What do you mean by "if you want any other async model you can't use it"? I know you can write whatever code you want, but promises are supposed to be the standard way of signaling completion of asynchronous operations in javascript.
This is the same as saying that "arrow functions only works if you want to represent functions".
Also, promises don't eat errors. It's the code using those promises that forget to handle them.
The async/await fixes that by unwrapping those errors for you. Any errors in an "await expression" will be thrown as exceptions up the stack.
> What do you mean by "if you want any other async model you can't use it"?
Promises are not the only way to do async work in JS, as much as some people like to say that. You have observables and channels, which are more powerful because they handle streaming.
> Also, promises don't eat errors. It's the code using those promises that forget to handle them.
They literally do. They run your code in a try/catch block and store the error away, and you have to remember yourself to manually throw it later. You shouldn't be forced to run code inside a try/catch. http://jlongster.com/Stop-Trying-to-Catch-Me
>I don't care about awkward .then() syntax. I don't mind automatic error propagation. I don't care having to call .done() on a promise chain. I don't care about losing the stack (which is inherent in any async work). I care that promises grab all errors, just like try/catch.
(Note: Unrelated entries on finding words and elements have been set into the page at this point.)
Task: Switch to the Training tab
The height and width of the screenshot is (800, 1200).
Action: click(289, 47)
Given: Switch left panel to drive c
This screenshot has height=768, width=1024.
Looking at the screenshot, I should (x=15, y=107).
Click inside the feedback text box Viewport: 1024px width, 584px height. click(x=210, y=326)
You should stop caring about that and start caring about the other stuff.
"Breakpoint on exception" still works, albeit slightly altered, and in any way it's a minor detail compared to the far better mental model for code execution that async and promises bring.
>I want to make stupid typo errors and have them appear as normal errors, not caught by promises.
For stupid typo errors use a linter and/or a transpiler like babel in the first place.
>It's cool, I just don't understand why everyone is so excited about a simple syntactic improvement.
Because better syntax brings code closer to how we think, and reduces errors.
In some way, promoting the use of "await" actually reduces the chance of an exception floating away into the ether. The "thread" joins back, both on success and on failure. And because promise errors are like exceptions, it's probably not a great idea to signal commonly-occurring conditions through them (instead using sentinel values like nulls, etc); so there isn't a huge pressure to try-catch every single thing.
Also, there is fundamentally nothing wrong with a promise error that never gets handled. It's an "if a tree falls in the woods" kind of thing, no? I will concur that it's not exactly beginner-friendly, though.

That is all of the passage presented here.